EXCERPTED DATA:
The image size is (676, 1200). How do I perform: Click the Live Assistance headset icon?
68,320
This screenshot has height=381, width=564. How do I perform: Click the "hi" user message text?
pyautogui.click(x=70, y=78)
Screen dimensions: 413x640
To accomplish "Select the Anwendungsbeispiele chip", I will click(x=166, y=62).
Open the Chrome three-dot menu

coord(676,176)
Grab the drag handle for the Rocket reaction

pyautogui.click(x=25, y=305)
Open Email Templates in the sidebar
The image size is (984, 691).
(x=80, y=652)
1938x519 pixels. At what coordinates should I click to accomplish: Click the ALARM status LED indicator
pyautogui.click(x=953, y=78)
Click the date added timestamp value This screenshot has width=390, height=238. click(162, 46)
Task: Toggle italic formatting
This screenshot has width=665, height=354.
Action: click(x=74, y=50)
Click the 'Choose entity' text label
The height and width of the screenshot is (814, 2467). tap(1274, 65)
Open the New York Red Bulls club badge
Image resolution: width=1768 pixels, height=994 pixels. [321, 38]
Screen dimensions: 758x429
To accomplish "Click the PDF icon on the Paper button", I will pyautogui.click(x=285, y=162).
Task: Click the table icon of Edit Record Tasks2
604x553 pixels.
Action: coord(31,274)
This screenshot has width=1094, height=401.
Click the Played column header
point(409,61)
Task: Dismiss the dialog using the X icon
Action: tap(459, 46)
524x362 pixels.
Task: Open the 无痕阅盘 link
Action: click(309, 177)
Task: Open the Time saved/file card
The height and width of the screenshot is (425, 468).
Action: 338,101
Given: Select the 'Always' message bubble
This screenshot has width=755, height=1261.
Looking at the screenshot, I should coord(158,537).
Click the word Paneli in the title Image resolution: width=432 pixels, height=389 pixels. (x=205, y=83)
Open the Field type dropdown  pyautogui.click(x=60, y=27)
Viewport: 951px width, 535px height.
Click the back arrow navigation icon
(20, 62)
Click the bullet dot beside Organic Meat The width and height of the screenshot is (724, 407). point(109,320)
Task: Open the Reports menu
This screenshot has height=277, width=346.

TASK:
Copy exactly the line that contains "Open the New York Red Bulls club badge" and every line after it through the end of the entries, with nothing added.

OUTPUT FOR THIS EXERCISE:
Open the New York Red Bulls club badge
Image resolution: width=1768 pixels, height=994 pixels. [321, 38]
Screen dimensions: 758x429
To accomplish "Click the PDF icon on the Paper button", I will pyautogui.click(x=285, y=162).
Task: Click the table icon of Edit Record Tasks2
604x553 pixels.
Action: coord(31,274)
This screenshot has width=1094, height=401.
Click the Played column header
point(409,61)
Task: Dismiss the dialog using the X icon
Action: tap(459, 46)
524x362 pixels.
Task: Open the 无痕阅盘 link
Action: click(309, 177)
Task: Open the Time saved/file card
The height and width of the screenshot is (425, 468).
Action: 338,101
Given: Select the 'Always' message bubble
This screenshot has width=755, height=1261.
Looking at the screenshot, I should coord(158,537).
Click the word Paneli in the title Image resolution: width=432 pixels, height=389 pixels. (x=205, y=83)
Open the Field type dropdown  pyautogui.click(x=60, y=27)
Viewport: 951px width, 535px height.
Click the back arrow navigation icon
(20, 62)
Click the bullet dot beside Organic Meat The width and height of the screenshot is (724, 407). point(109,320)
Task: Open the Reports menu
This screenshot has height=277, width=346.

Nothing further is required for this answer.